Le Ministère voudra répliquer qu'il y a eu longtemps un manque important d'inspecteurs. D'où le manque de cohérence des inspections - d'une région à l'autre, les critères d'admissibilité variaient de façon importante.  

À l'époque, ces critères dépendaient des directions régionales et ont été depuis centralisés à Québec, répondra le Ministère. Toutefois, dans le milieu, où on ne constate pas d'amélioration, on dénonce depuis deux ans l'application arbitraire des critères d'inspection dans certaines régions, dans le Nord-Ouest (Laval, Lanaudière et Laurentides) notamment.

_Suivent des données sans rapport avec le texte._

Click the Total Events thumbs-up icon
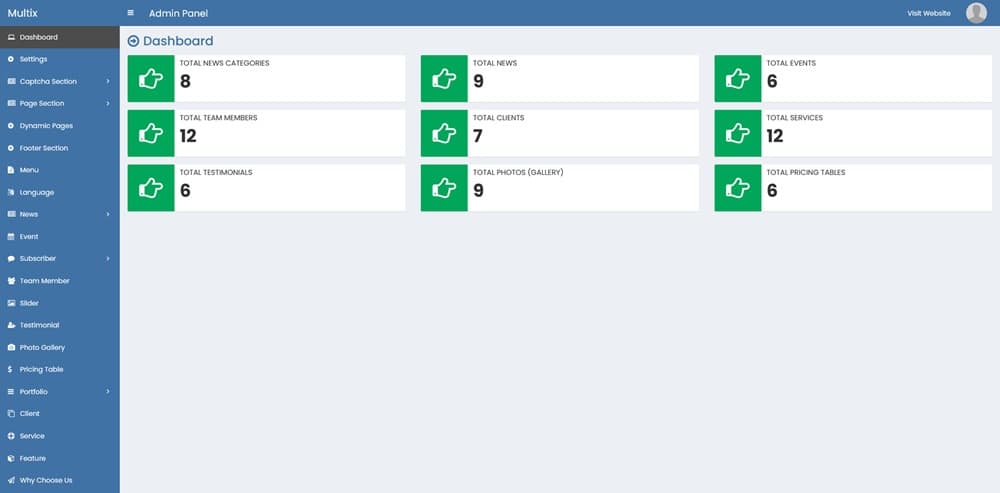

Le rapport soulève aussi le manque de suivi de l'application des «programmes éducatifs» que s'engagent à offrir les garderies au moment de leur autorisation. Ce problème est «généralisé au Québec», résume-t-on. Dans le cadre des analyses, le Ministère ne vérifie pas si le programme est suivi selon les engagements pris au moment de la délivrance du permis. Les inspecteurs s'occupent uniquement de l'organisation matérielle des services de garde et restent indifférents à l'encadrement pédagogique des enfants.

Nouvelle sous-ministre débordée

Le gouvernement ne respecte pas davantage les délais prévus par les règlements. Par exemple, il ne doit pas s'écouler plus de six mois entre une demande de permis et la réponse de Québec, un délai qui est constamment et largement dépassé. Le délai entre l'obtention d'un permis de garderie et l'ouverture tangible de places pour les enfants pose également problème. La nouvelle sous-ministre, Line Bérubé, auparavant à la Santé, est débordée et beaucoup de problèmes se trouvent dans la cour d'un sous-ministre adjoint, Jacques Robert, responsable des mesures d'inspection et du suivi des subventions.

Quand il a lancé l'opération de vérification, au printemps 2010, M. Lachance a rappelé qu'il n'avait pas mis le nez au ministère de la Famille depuis un long moment. «C'est un ministère au budget important, plus de 2 milliards de dollars, et ça fait plus de 10 ans qu'on n'a pas conduit de vérification dans leur ministère», a-t-il expliqué à l'époque, quand le ministre Tomassi était chaque jour sur la sellette à l'Assemblée nationale.

M. Lachance a vite réagi quand, à l'Assemblée nationale, l'opposition a dénoncé un marché de revente de permis de garderies privées, un «racket», a accusé le député de Gouin, Nicolas Girard, alors responsable du dossier.